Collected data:
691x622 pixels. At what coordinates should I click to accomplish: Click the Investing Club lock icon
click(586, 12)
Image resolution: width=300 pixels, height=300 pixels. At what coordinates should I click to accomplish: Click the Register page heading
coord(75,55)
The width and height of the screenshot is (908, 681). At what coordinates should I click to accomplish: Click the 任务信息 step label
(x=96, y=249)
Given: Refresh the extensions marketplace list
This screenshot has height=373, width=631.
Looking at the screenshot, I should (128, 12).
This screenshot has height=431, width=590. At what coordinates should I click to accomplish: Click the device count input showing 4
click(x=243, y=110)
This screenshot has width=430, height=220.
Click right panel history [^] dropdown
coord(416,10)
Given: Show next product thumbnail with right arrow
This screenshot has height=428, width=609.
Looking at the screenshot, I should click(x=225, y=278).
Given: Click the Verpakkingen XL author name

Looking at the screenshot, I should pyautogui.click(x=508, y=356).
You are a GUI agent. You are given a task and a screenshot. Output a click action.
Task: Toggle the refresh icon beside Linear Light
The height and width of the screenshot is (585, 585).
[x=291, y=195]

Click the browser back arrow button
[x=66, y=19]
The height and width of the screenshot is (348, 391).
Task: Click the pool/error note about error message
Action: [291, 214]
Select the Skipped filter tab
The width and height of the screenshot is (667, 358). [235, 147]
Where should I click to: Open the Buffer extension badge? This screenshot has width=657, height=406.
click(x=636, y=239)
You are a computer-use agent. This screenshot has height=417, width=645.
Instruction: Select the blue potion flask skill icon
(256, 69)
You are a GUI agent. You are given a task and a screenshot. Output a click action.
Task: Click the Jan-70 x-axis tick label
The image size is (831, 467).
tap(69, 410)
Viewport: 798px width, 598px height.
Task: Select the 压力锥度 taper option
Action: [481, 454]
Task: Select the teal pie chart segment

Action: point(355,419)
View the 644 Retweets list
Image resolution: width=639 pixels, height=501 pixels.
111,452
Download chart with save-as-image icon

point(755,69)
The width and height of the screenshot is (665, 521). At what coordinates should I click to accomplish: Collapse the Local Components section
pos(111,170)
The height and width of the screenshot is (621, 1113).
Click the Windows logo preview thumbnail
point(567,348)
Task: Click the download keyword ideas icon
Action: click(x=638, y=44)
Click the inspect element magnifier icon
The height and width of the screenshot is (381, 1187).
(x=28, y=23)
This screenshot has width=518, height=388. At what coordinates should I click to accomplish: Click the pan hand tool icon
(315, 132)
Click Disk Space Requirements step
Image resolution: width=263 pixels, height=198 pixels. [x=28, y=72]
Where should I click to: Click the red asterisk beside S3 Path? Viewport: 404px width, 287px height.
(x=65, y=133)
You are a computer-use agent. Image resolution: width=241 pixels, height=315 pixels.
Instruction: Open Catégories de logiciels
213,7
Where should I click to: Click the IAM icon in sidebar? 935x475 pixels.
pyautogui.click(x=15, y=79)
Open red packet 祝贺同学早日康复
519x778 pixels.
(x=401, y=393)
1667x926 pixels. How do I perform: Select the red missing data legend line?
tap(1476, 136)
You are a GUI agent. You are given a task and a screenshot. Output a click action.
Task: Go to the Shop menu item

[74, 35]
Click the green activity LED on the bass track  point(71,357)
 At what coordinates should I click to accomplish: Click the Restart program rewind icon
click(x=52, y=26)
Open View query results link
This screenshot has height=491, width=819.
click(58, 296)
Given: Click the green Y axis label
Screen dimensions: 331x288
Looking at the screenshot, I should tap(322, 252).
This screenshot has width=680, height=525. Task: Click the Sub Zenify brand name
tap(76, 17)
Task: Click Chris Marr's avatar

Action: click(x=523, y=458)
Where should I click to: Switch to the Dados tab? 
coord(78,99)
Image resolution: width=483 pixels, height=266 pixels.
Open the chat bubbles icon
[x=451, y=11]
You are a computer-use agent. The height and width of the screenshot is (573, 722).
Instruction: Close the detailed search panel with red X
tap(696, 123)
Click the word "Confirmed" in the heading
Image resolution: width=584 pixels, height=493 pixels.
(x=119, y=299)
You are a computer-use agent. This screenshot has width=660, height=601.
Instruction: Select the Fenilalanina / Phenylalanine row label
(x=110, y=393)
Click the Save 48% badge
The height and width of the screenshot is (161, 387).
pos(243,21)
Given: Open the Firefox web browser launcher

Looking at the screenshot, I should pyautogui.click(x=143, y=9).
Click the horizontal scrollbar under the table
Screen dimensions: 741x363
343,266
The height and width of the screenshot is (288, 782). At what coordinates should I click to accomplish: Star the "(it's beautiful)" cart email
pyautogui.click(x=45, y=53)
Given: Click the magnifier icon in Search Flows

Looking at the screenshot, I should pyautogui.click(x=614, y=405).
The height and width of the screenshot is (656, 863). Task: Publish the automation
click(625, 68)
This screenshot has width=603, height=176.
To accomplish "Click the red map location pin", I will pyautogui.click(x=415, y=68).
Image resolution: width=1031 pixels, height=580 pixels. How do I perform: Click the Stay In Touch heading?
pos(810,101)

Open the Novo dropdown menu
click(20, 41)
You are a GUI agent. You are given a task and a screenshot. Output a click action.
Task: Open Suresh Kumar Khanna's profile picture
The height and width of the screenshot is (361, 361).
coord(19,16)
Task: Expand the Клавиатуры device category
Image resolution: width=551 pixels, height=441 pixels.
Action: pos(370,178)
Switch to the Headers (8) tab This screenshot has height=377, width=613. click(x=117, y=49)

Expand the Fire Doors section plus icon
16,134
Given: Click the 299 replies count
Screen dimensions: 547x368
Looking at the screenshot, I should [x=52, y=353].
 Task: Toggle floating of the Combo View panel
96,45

§ **Exercise directions**
Please count how many lines of the records include "list", giving the number and nothing else.

§ **Answer to the exercise**
2